Speaking at the FinTech conference taking place in Singapore this week – one of the largest such events anywhere in the world – Lagarde saw the pluses of crypto:
"The advantage is clear. Your payment would be immediate, safe, cheap, and potentially semi-anonymous. And central banks would retain a sure footing in payments."
She continued: "In addition, they would offer a more level playing field for competition, and a platform for innovation. Meanwhile your bank or fellow entrepreneurs would have ensured a friendly user experience based on the latest technologies."
Today, the Bank of England in conjunction with the Monetary Authority of Singapore and the Bank of Canada, released a report on CBDCs with the entitled "Cross-border interbank payments and settlement: emerging opportunities for digital transformation".
On a technical view, bitcoin’s failure to push above $6,500 has led to a reversal as bulls tired.
This was seen in the "death cross" signal that flashed on 10 November s seen in the 1-hour BTCUSD chart below using Bitfinex exchange data, when the 50-day moving average (green line) fell below the 200-day MA (red line). Prices on Bitfinex often trade at a premium to other exchanges:
Source: Bitfinex Past performance is not a guide to future performance
Bullish exhaustion is certainly the view of Naeem Aslam, chief market analyst at Think Markets UK: “After the recent attempt to clear $6,500 bitcoin has lost all its momentum and now we are seeing some very bearish signals.”
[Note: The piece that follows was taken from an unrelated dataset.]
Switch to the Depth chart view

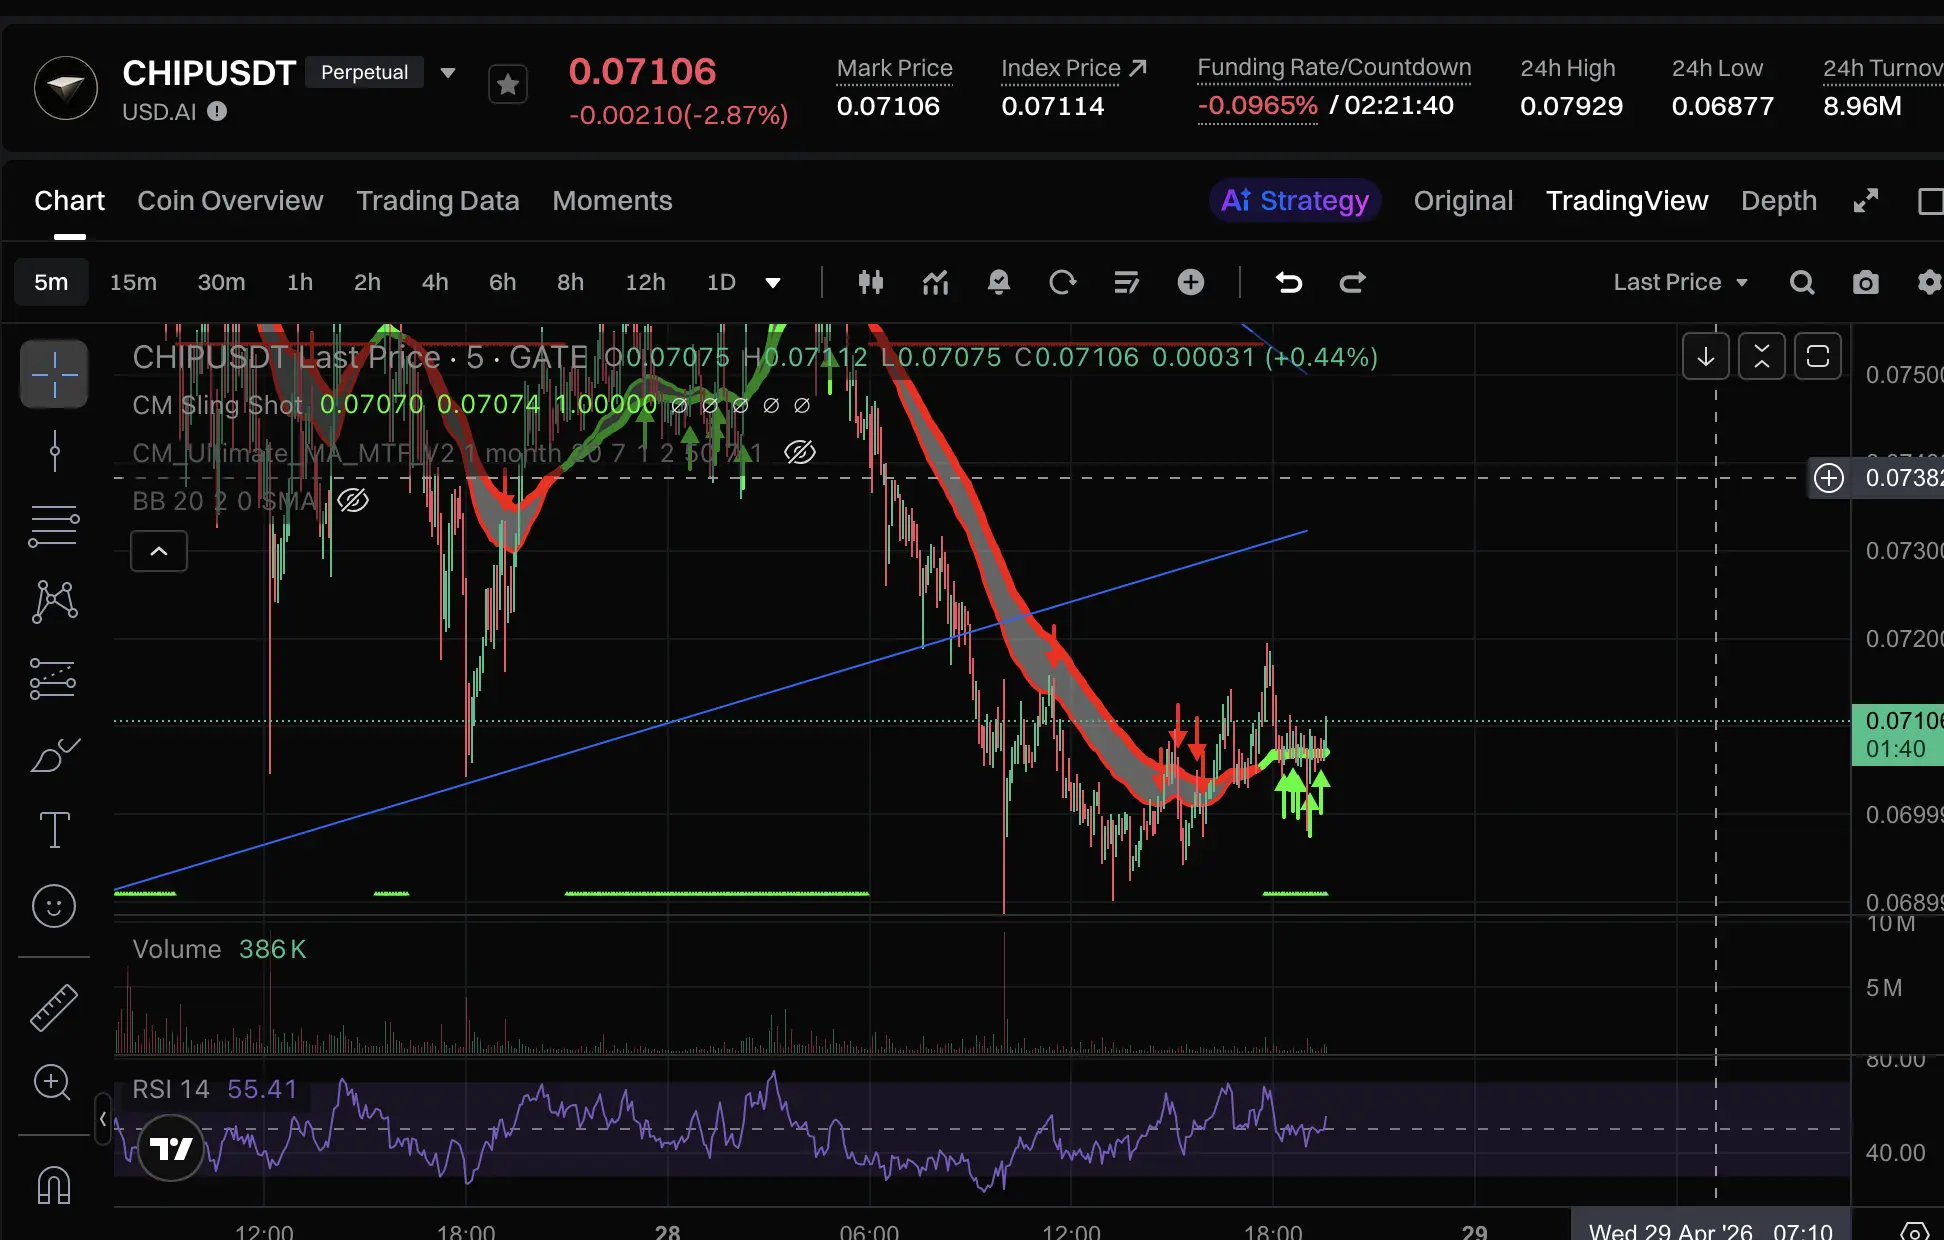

The dramatic fall may also have taken out traders’ stop-losses as the bitcoin price sank below $6,000.
But the technicals alone rarely tell the whole story – sentiment has driven this sell off.
It remains to be seen at what level buyers will return, given the fragility of the market which many participants thought had already found a floor over the past few weeks of low volatility.
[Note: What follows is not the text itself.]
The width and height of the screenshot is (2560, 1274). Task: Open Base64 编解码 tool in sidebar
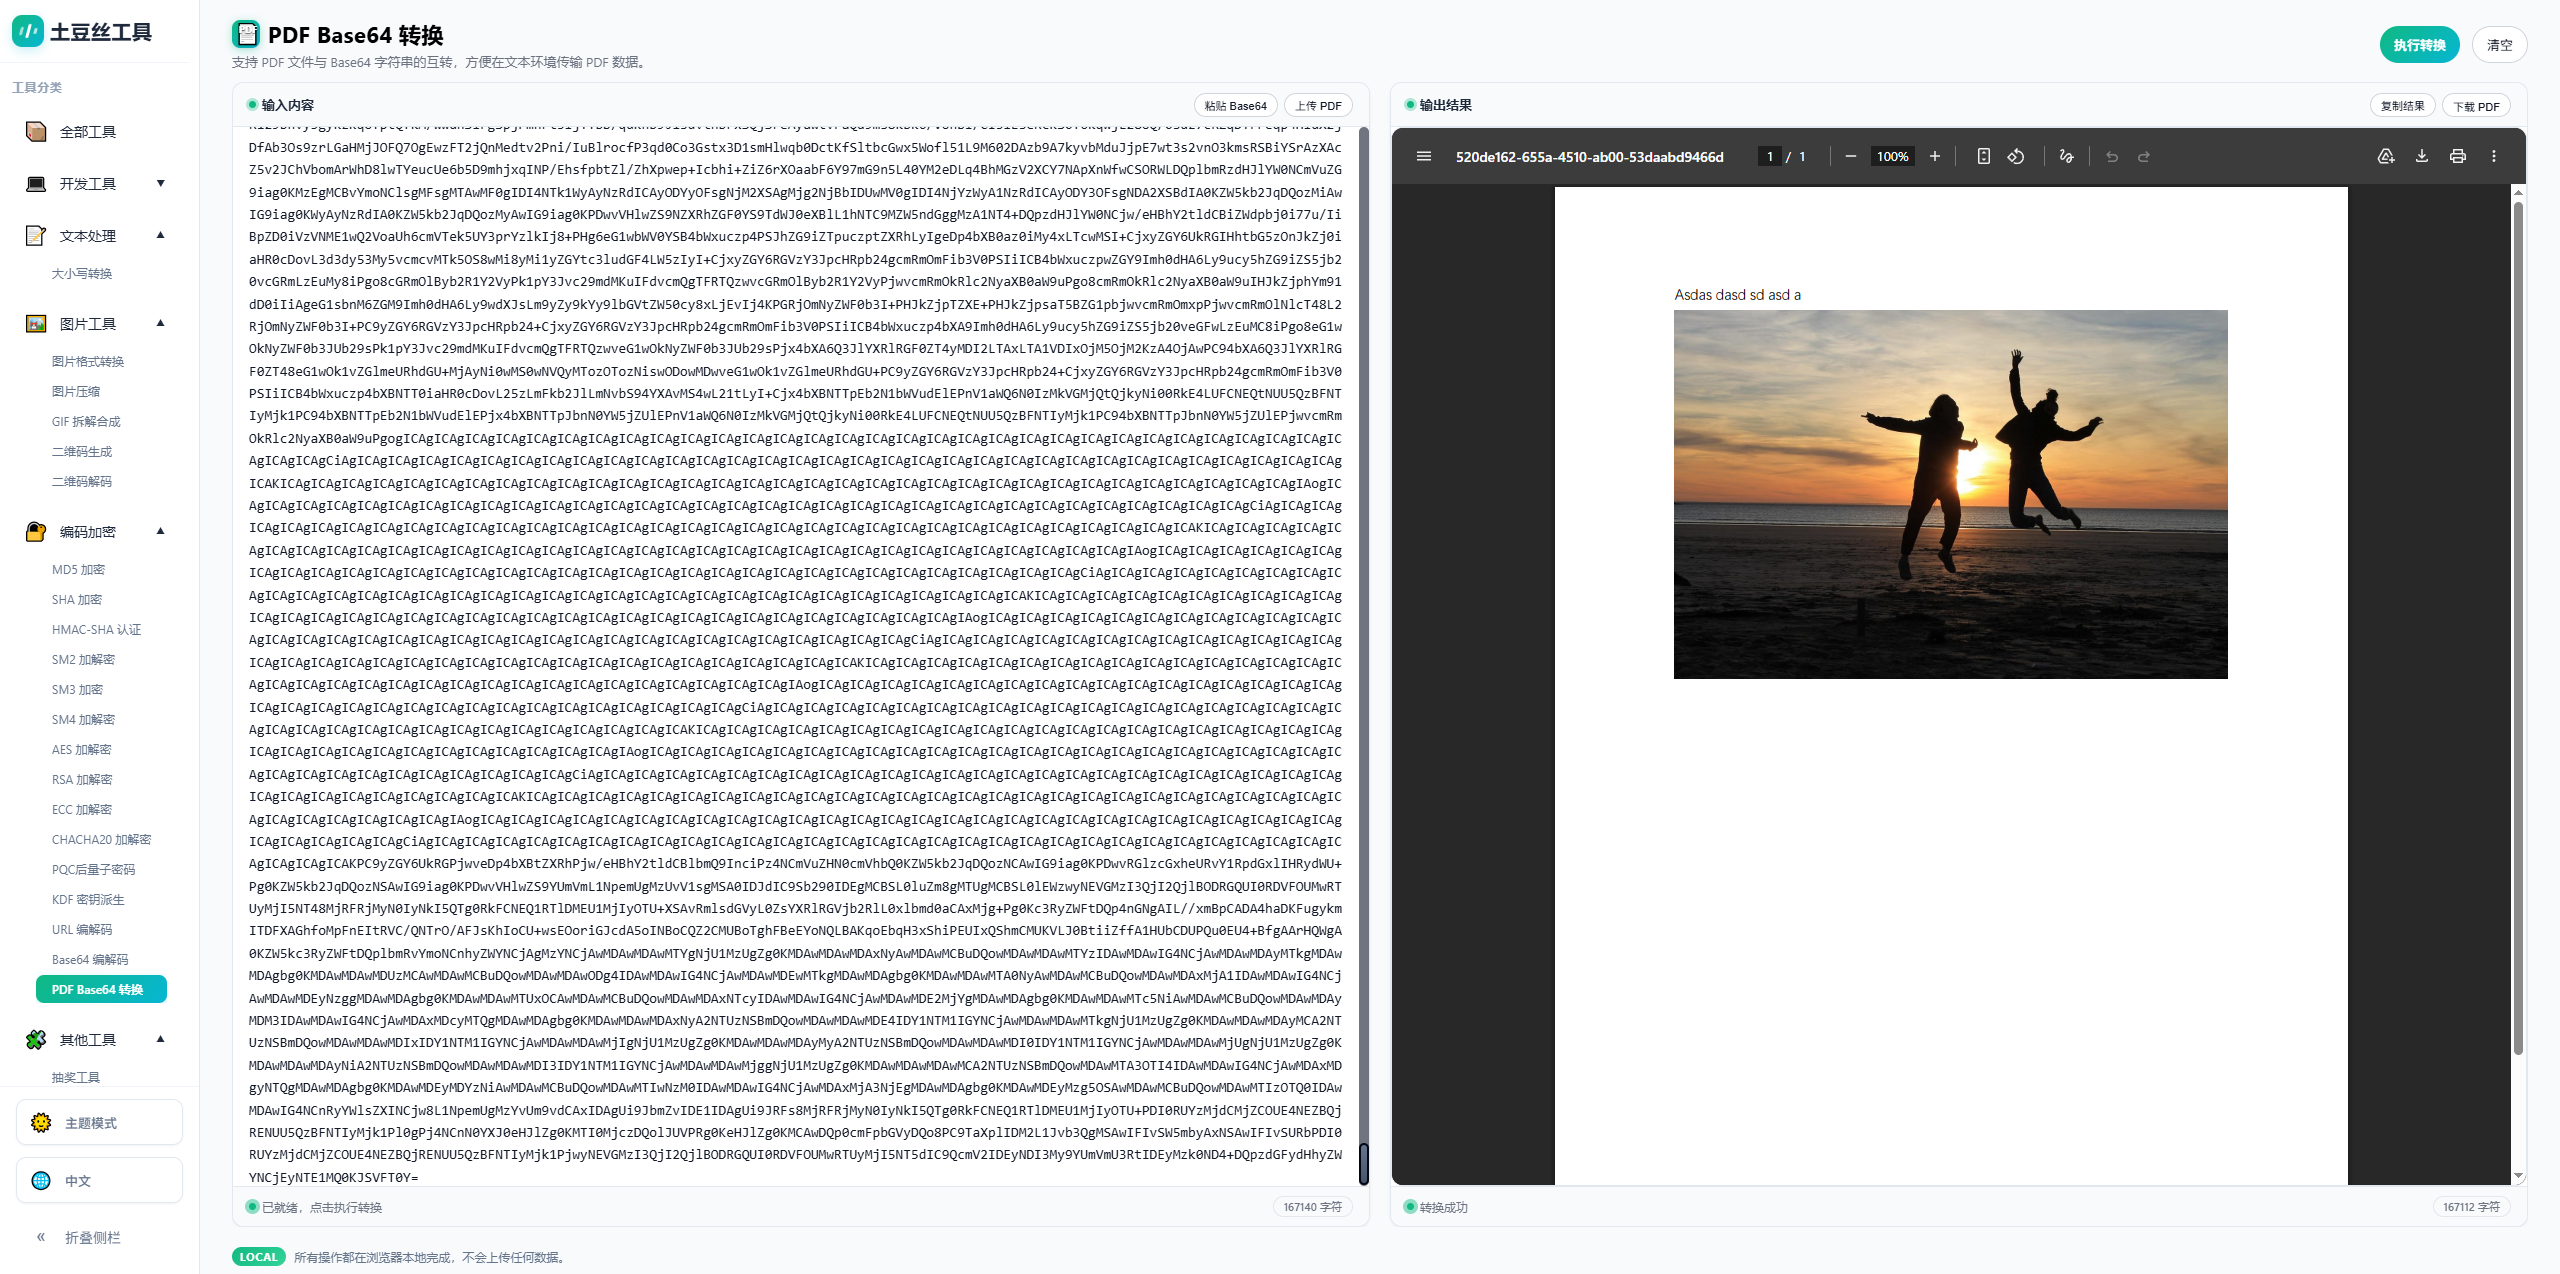click(90, 959)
Brian Kelly, chief executive and founder of BKCM is resting the blame squarely on Bitcoin Cash. “When you do a software upgrade, everybody usually agrees. But in this particular case, everybody is not agreeing.”
But Kelly thinks this will be a temporary setback.
Some asset will be "marked to zero"
Meltem Demirors, chief strategy officer at CoinShares, the company behind the XBT Provider Bitcoin and Ethereum exchange traded notes, thinks this latest downturn could doom many projects, as they start to run out of funds.
“What we see across the board is asset prices are down 75% or more, in some cases 95%. They’re going to need to start firing employees. They’re going to need to cut costs.”
As with been saying for some time, consolidation will gather pace the longer the bear market persists. “You’re going to see consolidation, and some of these assets, inevitably, will get marked to zero,” Demirors told CNBC.
Meanwhile, the battle for second place in the crypto league table is ongoing between Ethereum and XRP.
Currently, XRP is at $18,163,539,478 having pushed ETH into third place for now, at $18,080,656,480, according to coinmarketcap data.
Ramen beat bitcoin, but 9% of millennials have bought
On a lighter note, US consumers are more interested in Ramen noodles than they are bitcoin if Google Search data is anything to go by:
Finally, according to a YouGov survey this week, 9% of UK millennials (18 to 24-year-olds in this case) have bought bitcoin and 93% of Brits have heard of the crypto asset.
Additionally, 21% of Brits reckon that crypto will eventually be used as money just like paper money and credit and debit cards, while 34% are undecided on whether crypto has a successful future to look forward to.